* _Instructions to follow_
Update the records below by replacing every instance of "At what coordinates should I click to accomplish" with "Where should I tap to accomplish". Keep every other part of every line the same.

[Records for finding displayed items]
** BEGIN **

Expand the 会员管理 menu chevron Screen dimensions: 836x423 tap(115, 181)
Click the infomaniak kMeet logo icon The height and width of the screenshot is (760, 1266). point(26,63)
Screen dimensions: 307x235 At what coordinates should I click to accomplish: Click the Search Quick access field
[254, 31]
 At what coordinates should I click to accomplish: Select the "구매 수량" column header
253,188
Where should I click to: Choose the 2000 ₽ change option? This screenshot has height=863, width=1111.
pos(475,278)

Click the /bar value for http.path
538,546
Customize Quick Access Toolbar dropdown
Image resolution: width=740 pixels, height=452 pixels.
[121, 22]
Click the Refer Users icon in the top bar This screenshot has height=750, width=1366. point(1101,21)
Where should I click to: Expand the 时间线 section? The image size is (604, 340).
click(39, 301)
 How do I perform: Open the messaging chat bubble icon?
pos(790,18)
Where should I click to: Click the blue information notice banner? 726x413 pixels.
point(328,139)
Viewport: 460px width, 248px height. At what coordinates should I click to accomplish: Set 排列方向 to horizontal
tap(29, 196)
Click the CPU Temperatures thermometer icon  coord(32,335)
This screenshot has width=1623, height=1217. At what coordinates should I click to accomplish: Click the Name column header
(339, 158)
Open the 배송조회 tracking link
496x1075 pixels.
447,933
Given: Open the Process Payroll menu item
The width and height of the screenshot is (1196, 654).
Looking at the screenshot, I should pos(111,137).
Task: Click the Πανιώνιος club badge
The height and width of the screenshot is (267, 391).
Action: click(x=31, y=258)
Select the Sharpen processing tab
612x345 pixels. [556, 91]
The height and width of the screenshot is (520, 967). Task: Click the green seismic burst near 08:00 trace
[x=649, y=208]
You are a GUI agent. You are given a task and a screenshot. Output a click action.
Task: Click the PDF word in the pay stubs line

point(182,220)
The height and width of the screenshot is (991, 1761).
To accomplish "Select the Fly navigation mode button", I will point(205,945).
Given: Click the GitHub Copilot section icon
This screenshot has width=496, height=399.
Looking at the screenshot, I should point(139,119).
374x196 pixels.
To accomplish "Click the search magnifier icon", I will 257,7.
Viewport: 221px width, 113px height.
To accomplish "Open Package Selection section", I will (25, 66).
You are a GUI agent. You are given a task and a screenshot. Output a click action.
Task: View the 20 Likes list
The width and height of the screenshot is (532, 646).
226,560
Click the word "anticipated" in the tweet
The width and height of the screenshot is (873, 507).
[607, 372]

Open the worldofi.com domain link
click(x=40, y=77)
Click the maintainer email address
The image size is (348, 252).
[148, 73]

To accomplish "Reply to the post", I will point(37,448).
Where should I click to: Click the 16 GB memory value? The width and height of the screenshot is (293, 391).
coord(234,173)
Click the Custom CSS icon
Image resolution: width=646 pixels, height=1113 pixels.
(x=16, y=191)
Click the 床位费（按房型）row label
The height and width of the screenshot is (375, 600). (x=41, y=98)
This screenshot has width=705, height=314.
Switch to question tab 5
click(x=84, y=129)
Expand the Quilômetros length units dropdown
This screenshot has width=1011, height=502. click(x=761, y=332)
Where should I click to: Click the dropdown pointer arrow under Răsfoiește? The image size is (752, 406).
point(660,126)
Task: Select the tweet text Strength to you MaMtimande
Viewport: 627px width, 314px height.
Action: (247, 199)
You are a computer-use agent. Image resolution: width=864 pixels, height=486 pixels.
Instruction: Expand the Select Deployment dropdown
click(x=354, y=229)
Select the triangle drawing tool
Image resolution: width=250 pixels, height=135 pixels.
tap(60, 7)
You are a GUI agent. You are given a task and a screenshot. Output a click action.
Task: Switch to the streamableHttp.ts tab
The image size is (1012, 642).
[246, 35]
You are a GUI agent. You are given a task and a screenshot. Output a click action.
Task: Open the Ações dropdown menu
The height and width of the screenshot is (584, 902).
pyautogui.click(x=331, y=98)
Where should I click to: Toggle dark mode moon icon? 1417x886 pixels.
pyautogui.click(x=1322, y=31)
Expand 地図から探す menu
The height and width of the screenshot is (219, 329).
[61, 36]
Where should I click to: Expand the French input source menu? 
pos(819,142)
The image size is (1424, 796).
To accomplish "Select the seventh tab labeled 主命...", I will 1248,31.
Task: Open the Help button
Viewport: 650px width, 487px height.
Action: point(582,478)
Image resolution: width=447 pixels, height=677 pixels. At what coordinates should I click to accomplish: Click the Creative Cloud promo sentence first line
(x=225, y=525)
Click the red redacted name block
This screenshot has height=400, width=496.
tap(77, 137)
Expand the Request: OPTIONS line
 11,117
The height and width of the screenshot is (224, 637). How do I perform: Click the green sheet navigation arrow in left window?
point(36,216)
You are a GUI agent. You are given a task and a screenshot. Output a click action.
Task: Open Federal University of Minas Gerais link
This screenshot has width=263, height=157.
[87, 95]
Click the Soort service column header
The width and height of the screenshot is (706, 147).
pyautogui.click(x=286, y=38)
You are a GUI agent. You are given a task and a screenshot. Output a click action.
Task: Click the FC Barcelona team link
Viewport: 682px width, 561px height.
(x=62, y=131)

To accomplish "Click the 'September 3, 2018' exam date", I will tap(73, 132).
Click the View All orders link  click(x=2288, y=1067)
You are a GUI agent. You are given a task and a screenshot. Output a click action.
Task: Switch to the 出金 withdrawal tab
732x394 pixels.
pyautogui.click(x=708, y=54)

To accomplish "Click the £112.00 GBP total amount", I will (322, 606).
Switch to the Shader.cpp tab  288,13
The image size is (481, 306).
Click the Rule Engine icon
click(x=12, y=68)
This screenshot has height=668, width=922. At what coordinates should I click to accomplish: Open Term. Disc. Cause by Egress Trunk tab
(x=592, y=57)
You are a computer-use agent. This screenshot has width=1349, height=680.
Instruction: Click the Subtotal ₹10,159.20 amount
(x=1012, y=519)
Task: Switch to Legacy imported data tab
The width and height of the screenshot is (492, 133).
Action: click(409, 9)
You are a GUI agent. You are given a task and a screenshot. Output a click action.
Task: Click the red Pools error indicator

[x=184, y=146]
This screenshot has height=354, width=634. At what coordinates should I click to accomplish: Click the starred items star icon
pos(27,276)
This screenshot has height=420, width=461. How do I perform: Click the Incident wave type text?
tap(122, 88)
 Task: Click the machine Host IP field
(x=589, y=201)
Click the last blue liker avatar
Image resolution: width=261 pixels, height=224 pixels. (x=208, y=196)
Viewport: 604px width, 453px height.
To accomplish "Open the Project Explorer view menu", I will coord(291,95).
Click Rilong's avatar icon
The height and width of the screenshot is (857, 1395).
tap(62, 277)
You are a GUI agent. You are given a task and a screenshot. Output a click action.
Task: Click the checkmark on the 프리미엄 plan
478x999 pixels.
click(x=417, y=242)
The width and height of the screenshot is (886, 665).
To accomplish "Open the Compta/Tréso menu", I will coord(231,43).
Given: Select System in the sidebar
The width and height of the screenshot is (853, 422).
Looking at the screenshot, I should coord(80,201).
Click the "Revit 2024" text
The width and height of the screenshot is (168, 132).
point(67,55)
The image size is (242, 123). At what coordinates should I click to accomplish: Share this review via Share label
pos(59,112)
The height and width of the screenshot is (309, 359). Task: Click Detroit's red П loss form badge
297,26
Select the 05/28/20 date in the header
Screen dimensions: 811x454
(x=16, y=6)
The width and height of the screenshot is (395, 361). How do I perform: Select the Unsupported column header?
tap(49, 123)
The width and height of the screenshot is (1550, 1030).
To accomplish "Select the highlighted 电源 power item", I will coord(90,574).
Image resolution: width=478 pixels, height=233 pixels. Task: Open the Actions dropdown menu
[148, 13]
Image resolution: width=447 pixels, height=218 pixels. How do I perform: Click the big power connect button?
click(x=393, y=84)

** END **

* _Completed exercise_
Expand the 会员管理 menu chevron Screen dimensions: 836x423 tap(115, 181)
Click the infomaniak kMeet logo icon The height and width of the screenshot is (760, 1266). point(26,63)
Screen dimensions: 307x235 Where should I tap to accomplish: Click the Search Quick access field
[254, 31]
 Where should I tap to accomplish: Select the "구매 수량" column header
253,188
Where should I click to: Choose the 2000 ₽ change option? This screenshot has height=863, width=1111.
pos(475,278)

Click the /bar value for http.path
538,546
Customize Quick Access Toolbar dropdown
Image resolution: width=740 pixels, height=452 pixels.
[121, 22]
Click the Refer Users icon in the top bar This screenshot has height=750, width=1366. point(1101,21)
Where should I click to: Expand the 时间线 section? The image size is (604, 340).
click(39, 301)
 How do I perform: Open the messaging chat bubble icon?
pos(790,18)
Where should I click to: Click the blue information notice banner? 726x413 pixels.
point(328,139)
Viewport: 460px width, 248px height. Where should I tap to accomplish: Set 排列方向 to horizontal
tap(29, 196)
Click the CPU Temperatures thermometer icon  coord(32,335)
This screenshot has width=1623, height=1217. Where should I tap to accomplish: Click the Name column header
(339, 158)
Open the 배송조회 tracking link
496x1075 pixels.
447,933
Given: Open the Process Payroll menu item
The width and height of the screenshot is (1196, 654).
Looking at the screenshot, I should pos(111,137).
Task: Click the Πανιώνιος club badge
The height and width of the screenshot is (267, 391).
Action: click(x=31, y=258)
Select the Sharpen processing tab
612x345 pixels. [556, 91]
The height and width of the screenshot is (520, 967). Task: Click the green seismic burst near 08:00 trace
[x=649, y=208]
You are a GUI agent. You are given a task and a screenshot. Output a click action.
Task: Click the PDF word in the pay stubs line

point(182,220)
The height and width of the screenshot is (991, 1761).
To accomplish "Select the Fly navigation mode button", I will point(205,945).
Given: Click the GitHub Copilot section icon
This screenshot has width=496, height=399.
Looking at the screenshot, I should point(139,119).
374x196 pixels.
To accomplish "Click the search magnifier icon", I will 257,7.
Viewport: 221px width, 113px height.
To accomplish "Open Package Selection section", I will (25, 66).
You are a GUI agent. You are given a task and a screenshot. Output a click action.
Task: View the 20 Likes list
The width and height of the screenshot is (532, 646).
226,560
Click the word "anticipated" in the tweet
The width and height of the screenshot is (873, 507).
[607, 372]

Open the worldofi.com domain link
click(x=40, y=77)
Click the maintainer email address
The image size is (348, 252).
[148, 73]

To accomplish "Reply to the post", I will point(37,448).
Where should I click to: Click the 16 GB memory value? The width and height of the screenshot is (293, 391).
coord(234,173)
Click the Custom CSS icon
Image resolution: width=646 pixels, height=1113 pixels.
(x=16, y=191)
Click the 床位费（按房型）row label
The height and width of the screenshot is (375, 600). (x=41, y=98)
This screenshot has width=705, height=314.
Switch to question tab 5
click(x=84, y=129)
Expand the Quilômetros length units dropdown
This screenshot has width=1011, height=502. click(x=761, y=332)
Where should I click to: Click the dropdown pointer arrow under Răsfoiește? The image size is (752, 406).
point(660,126)
Task: Select the tweet text Strength to you MaMtimande
Viewport: 627px width, 314px height.
Action: (247, 199)
You are a computer-use agent. Image resolution: width=864 pixels, height=486 pixels.
Instruction: Expand the Select Deployment dropdown
click(x=354, y=229)
Select the triangle drawing tool
Image resolution: width=250 pixels, height=135 pixels.
tap(60, 7)
You are a GUI agent. You are given a task and a screenshot. Output a click action.
Task: Switch to the streamableHttp.ts tab
The image size is (1012, 642).
[246, 35]
You are a GUI agent. You are given a task and a screenshot. Output a click action.
Task: Open the Ações dropdown menu
The height and width of the screenshot is (584, 902).
pyautogui.click(x=331, y=98)
Where should I click to: Toggle dark mode moon icon? 1417x886 pixels.
pyautogui.click(x=1322, y=31)
Expand 地図から探す menu
The height and width of the screenshot is (219, 329).
[61, 36]
Where should I click to: Expand the French input source menu? 
pos(819,142)
The image size is (1424, 796).
To accomplish "Select the seventh tab labeled 主命...", I will 1248,31.
Task: Open the Help button
Viewport: 650px width, 487px height.
Action: point(582,478)
Image resolution: width=447 pixels, height=677 pixels. Where should I tap to accomplish: Click the Creative Cloud promo sentence first line
(x=225, y=525)
Click the red redacted name block
This screenshot has height=400, width=496.
tap(77, 137)
Expand the Request: OPTIONS line
 11,117
The height and width of the screenshot is (224, 637). How do I perform: Click the green sheet navigation arrow in left window?
point(36,216)
You are a GUI agent. You are given a task and a screenshot. Output a click action.
Task: Open Federal University of Minas Gerais link
This screenshot has width=263, height=157.
[87, 95]
Click the Soort service column header
The width and height of the screenshot is (706, 147).
pyautogui.click(x=286, y=38)
You are a GUI agent. You are given a task and a screenshot. Output a click action.
Task: Click the FC Barcelona team link
Viewport: 682px width, 561px height.
(x=62, y=131)

To accomplish "Click the 'September 3, 2018' exam date", I will tap(73, 132).
Click the View All orders link  click(x=2288, y=1067)
You are a GUI agent. You are given a task and a screenshot. Output a click action.
Task: Switch to the 出金 withdrawal tab
732x394 pixels.
pyautogui.click(x=708, y=54)

To accomplish "Click the £112.00 GBP total amount", I will (322, 606).
Switch to the Shader.cpp tab  288,13
The image size is (481, 306).
Click the Rule Engine icon
click(x=12, y=68)
This screenshot has height=668, width=922. Where should I tap to accomplish: Open Term. Disc. Cause by Egress Trunk tab
(x=592, y=57)
You are a computer-use agent. This screenshot has width=1349, height=680.
Instruction: Click the Subtotal ₹10,159.20 amount
(x=1012, y=519)
Task: Switch to Legacy imported data tab
The width and height of the screenshot is (492, 133).
Action: click(409, 9)
You are a GUI agent. You are given a task and a screenshot. Output a click action.
Task: Click the red Pools error indicator

[x=184, y=146]
This screenshot has height=354, width=634. Where should I tap to accomplish: Click the starred items star icon
pos(27,276)
This screenshot has height=420, width=461. How do I perform: Click the Incident wave type text?
tap(122, 88)
 Task: Click the machine Host IP field
(x=589, y=201)
Click the last blue liker avatar
Image resolution: width=261 pixels, height=224 pixels. (x=208, y=196)
Viewport: 604px width, 453px height.
To accomplish "Open the Project Explorer view menu", I will coord(291,95).
Click Rilong's avatar icon
The height and width of the screenshot is (857, 1395).
tap(62, 277)
You are a GUI agent. You are given a task and a screenshot. Output a click action.
Task: Click the checkmark on the 프리미엄 plan
478x999 pixels.
click(x=417, y=242)
The width and height of the screenshot is (886, 665).
To accomplish "Open the Compta/Tréso menu", I will coord(231,43).
Given: Select System in the sidebar
The width and height of the screenshot is (853, 422).
Looking at the screenshot, I should coord(80,201).
Click the "Revit 2024" text
The width and height of the screenshot is (168, 132).
point(67,55)
The image size is (242, 123). Where should I tap to accomplish: Share this review via Share label
pos(59,112)
The height and width of the screenshot is (309, 359). Task: Click Detroit's red П loss form badge
297,26
Select the 05/28/20 date in the header
Screen dimensions: 811x454
(x=16, y=6)
The width and height of the screenshot is (395, 361). How do I perform: Select the Unsupported column header?
tap(49, 123)
The width and height of the screenshot is (1550, 1030).
To accomplish "Select the highlighted 电源 power item", I will coord(90,574).
Image resolution: width=478 pixels, height=233 pixels. Task: Open the Actions dropdown menu
[148, 13]
Image resolution: width=447 pixels, height=218 pixels. How do I perform: Click the big power connect button?
click(x=393, y=84)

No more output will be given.